Our group has also been interested in how environment and attitudes relate to the intensity of alcohol responses in predicting future alcohol problems. Studies in both the original COGA subjects and in the next generation of these families have highlighted the importance of several of these characteristics. While there are some differences in how well this model applies across older versus younger participants and across males and females, here is a general description of the results. The prospective studies in COGA indicate that having a low response per drink and living in a relatively heavy drinking society like the United States makes it more likely a person will choose and be chosen by heavy drinking friends who encourage the heavy drinking per occasion that originally developed from your low alcohol response. Then, the combination of a low response and heavy drinking friends contribute to developing the belief that one situation where a person can really enjoy themselves is when they drink heavily. Subsequently, the heavier drinking is likely to contribute to feelings of depression and interpersonal problems with relatives and friends, where the person is likely to turn to alcohol to cope with stressful situations, many of which might developed as a result of heavy drinking in the first place. This model has also been observed in a 35-year prospective study in San Diego and in a study of 8000 young adults who had been followed since birth in the United Kingdom. A recent study that reflected what we have learned in COGA showed that teaching this model to drinking college students who have a low alcohol response per drink was associated with subsequent decreases in heavy drinking and alcohol problems over the next year.

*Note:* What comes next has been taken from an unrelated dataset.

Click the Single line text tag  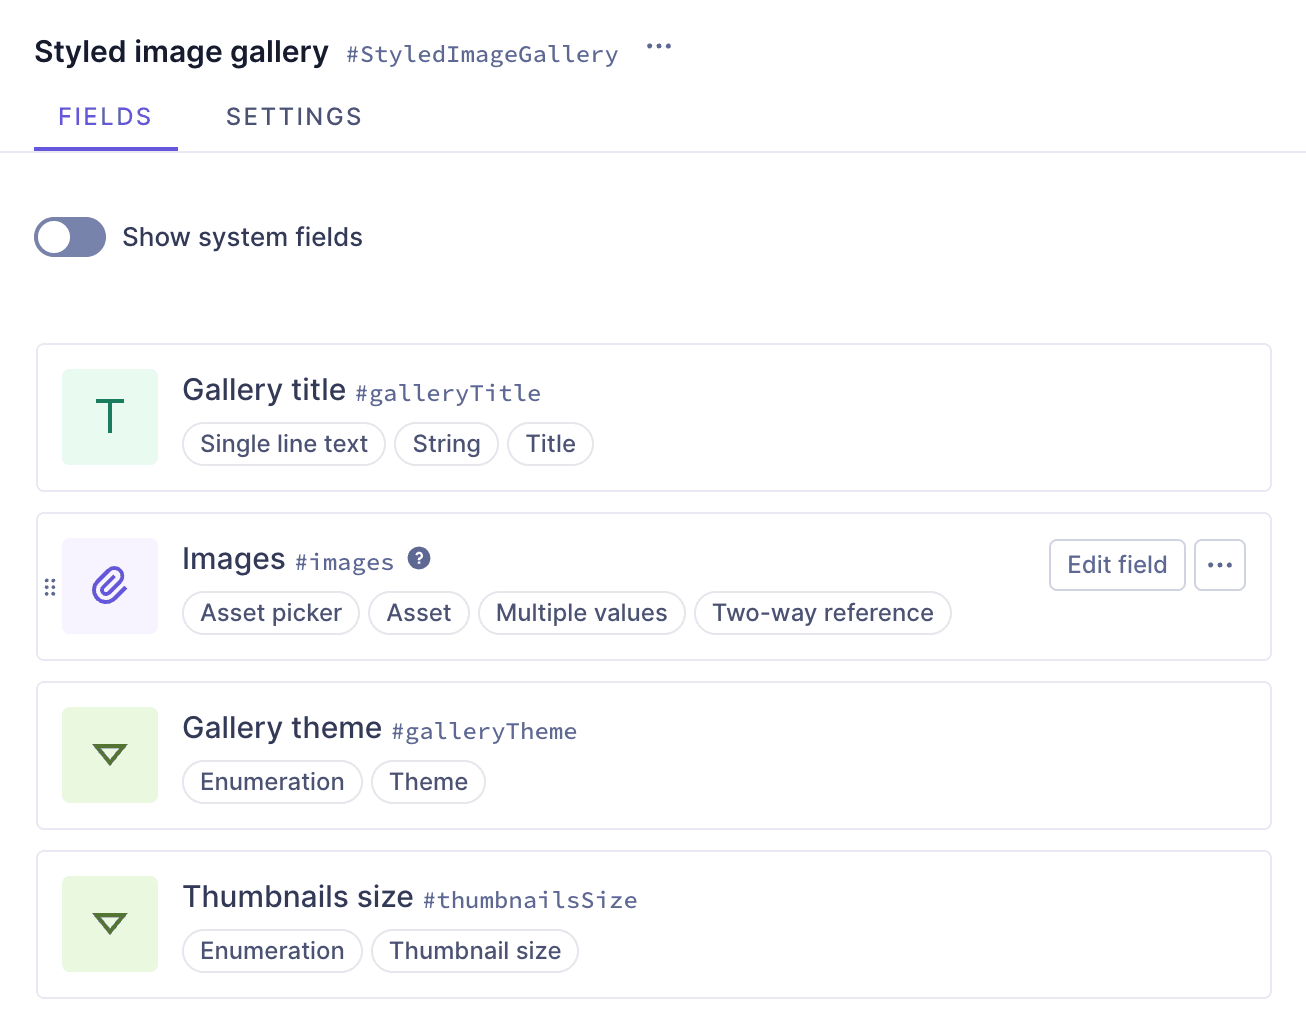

Finally, because thousands of people can fill out the SRE at very little cost, the questionnaire has been used to search for what is likely to be many genes that contribute a small amounts to the risk for the low alcohol response. Studies by COGA and other groups have identified gene variations that might contribute through a wide range of brain chemical systems that are affected by alcohol. These include systems that operate at least in part through the effects of serotonin, acetylcholine, gamma-aminobutyric acid, and dopamine, to name only a few. Much more work is needed to verify these tentative findings, work that is underway as an important part of COGA as time moves forward.
*Note that the material presented here was extracted from several published papers. These include Schuckit M A (2014) A brief history of research on the genetics of alcohol and other drug use disorders. J Studies on Alcohol and Drugs Supplement 17: 59-67 and Schuckit M A (2018) A critical review of methods and results in the search for genetic contributors to alcohol sensitivity. Alc:Clin Exper Research 42(5): 822-835.